HACHETTE’S SHOCK TALK – EDGY MEN’S TITLE IS LAUNCH BUZZ OF THE SEASON

MOST major media companies are scaling back on launch plans next year, with one “shocking” exception.

Paris-based Lagardere Group – parent company of Hachette Filipacchi Media US Inc. – is hard at work on Shock, a new men’s magazine.

The intent, apparently, is to provoke shock and awe with crash photos from car wrecks and pictures of amazing medical procedures.

Choc, a French version, is said to be thriving. Hachette is home to such macho standards as Road & Track and Car and Driver, but it also has some cozy titles like Woman’s Day. In the fashion world, it has Elle and little sister Elle Girl.

Mike Hammer is said to have been brought in to work as the launch editor of Shock, under the supervision of Peter Herbst.

Herbst, a Hachette editor, is said to be very close to the parent company – in part due to his ability to speak fluent French.

Hammer had been editor-in-chief of Stuff, but British press baron Felix Dennis decided in May not to renew the contract of the longtime veteran of Dennis Publishing, as the lad category was hit with circulation challenges.

Hammer then worked briefly with Keith Blanchard, another ex-Dennis Publishing vet, trying to develop a lad magazine for Hearst called Bullet. But that project was put on the back burner by Hearst President Cathie Black last summer.

Blanchard eventually wandered off to Bauer Publications to work on a top secret magazine project and Hammer shortly thereafter landed at Hachette.

Nobody at Hachette was commenting on Shock – not even Jack Kliger, the president and CEO, who would certainly like to expand the portfolio here.

Kliger had earlier tried to import Red, the U.K. women’s mag, to these shores as an edgy fashion and lifestyle title, but it had only one issue and has not resurfaced.

If the Shock project is greenlighted, it could be the biggest launch since the company backed the late John F. Kennedy, Jr., and his George magazine.

That happened when American Media CEO David Pecker was running Hachette. Kliger inherited George and shut it down some months after the death of the former president’s son.

Snooze No. 2

With his executive ranks depleted, Daily News owner Mort Zuckerman is looking outside for new talent.

The rumor is that Zuckerman is trying to bring in a CEO and is in final talks with Marc Kramer, currently a senior vice president for circulation at The New York Times, who joined the Gray Lady in 1993 from the Daily News.

Earlier this week, Les Goodstein, the Daily News president and chief operating officer, sent shock waves through the beleaguered paper when he announced he was moving to News Corp., parent company of the New York Post, to become an executive vice president.

Technically, the CEO slot has been vacant since longtime Zuckerman ally Fred “The Duck Slayer” Drasner – who also served as the Snooze copublisher – pulled out and began liquidating many of his holdings in the New York region.

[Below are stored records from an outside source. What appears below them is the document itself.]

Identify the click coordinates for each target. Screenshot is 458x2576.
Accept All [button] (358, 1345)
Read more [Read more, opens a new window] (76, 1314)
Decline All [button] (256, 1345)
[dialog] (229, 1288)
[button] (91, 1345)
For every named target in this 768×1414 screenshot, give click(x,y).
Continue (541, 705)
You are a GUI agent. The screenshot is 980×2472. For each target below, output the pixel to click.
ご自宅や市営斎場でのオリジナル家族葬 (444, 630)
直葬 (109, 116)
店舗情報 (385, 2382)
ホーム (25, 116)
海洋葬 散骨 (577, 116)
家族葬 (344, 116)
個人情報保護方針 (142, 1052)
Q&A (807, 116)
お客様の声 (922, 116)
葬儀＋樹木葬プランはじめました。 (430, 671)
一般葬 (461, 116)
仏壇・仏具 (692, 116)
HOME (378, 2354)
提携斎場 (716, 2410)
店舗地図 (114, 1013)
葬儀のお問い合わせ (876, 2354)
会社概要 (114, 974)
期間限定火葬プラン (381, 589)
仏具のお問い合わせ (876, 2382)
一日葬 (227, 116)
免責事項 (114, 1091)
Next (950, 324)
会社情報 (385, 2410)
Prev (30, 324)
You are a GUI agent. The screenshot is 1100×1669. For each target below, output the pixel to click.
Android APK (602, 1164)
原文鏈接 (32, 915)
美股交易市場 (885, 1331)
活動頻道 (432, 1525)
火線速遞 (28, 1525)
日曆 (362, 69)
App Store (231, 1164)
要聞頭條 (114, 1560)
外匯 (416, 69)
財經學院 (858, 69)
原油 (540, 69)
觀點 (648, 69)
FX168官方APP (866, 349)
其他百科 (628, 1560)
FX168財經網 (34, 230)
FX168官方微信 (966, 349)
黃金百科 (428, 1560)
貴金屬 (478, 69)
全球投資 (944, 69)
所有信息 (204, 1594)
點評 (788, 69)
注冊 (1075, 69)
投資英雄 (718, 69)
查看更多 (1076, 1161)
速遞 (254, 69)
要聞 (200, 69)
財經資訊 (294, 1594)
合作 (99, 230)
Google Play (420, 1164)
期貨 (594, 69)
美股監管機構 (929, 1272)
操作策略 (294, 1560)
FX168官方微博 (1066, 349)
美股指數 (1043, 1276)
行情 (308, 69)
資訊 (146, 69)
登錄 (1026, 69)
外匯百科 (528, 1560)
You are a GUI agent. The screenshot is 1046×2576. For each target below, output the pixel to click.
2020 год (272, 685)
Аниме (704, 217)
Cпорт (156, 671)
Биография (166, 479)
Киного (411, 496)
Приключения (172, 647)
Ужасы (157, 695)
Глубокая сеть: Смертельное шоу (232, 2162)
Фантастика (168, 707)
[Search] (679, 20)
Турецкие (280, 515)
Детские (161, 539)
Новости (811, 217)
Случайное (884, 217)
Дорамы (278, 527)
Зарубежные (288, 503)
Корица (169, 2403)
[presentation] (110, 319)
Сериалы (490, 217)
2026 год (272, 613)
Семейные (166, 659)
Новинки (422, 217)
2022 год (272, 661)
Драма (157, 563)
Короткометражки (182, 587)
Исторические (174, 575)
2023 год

But Drasner in latter years was an absentee executive, with little day-to-day input. Shortly after the Drasner exit, Martin Krall, the senior vice president and chief legal counsel, also left.

Times exec Kramer is a lawyer by training. He had worked at the News when it was owned by Tribune Co. and then by the late British media tycoon Robert Maxwell.

Over the past year and a half, other senior vice presidents have departed the Snooze, including chief flack Ken Frydman and veteran ad sales leader Francine Frede. Frede took a buyout in one of Mort’s periodic downsizings.

Kramer and the News declined to comment.

Presumably, one of the new CEO’s jobs would be to rustle up someone who can sell ads.

The News circulation has tumbled to its lowest level since the 1920s, according to the most recent publishers’ statement from the Audit Bureau of Circulations.

Even so, one former staffer wondered if Zuckerman was putting his focus on the right spot by bringing in a circulation veteran and a lawyer.

“The first thing they have to worry about is losing ads out the back door. [Goodstein] knows the hot button of every advertiser,” the source told Media Ink.

“[Goodstein] is an encyclopedia of major advertisers in the city, he knows their kids and their grandchildren.

“It’s a mortal blow for Mort,” the source add of the loss of Goodstein. “It should cause him to pull out what remains of his hair.”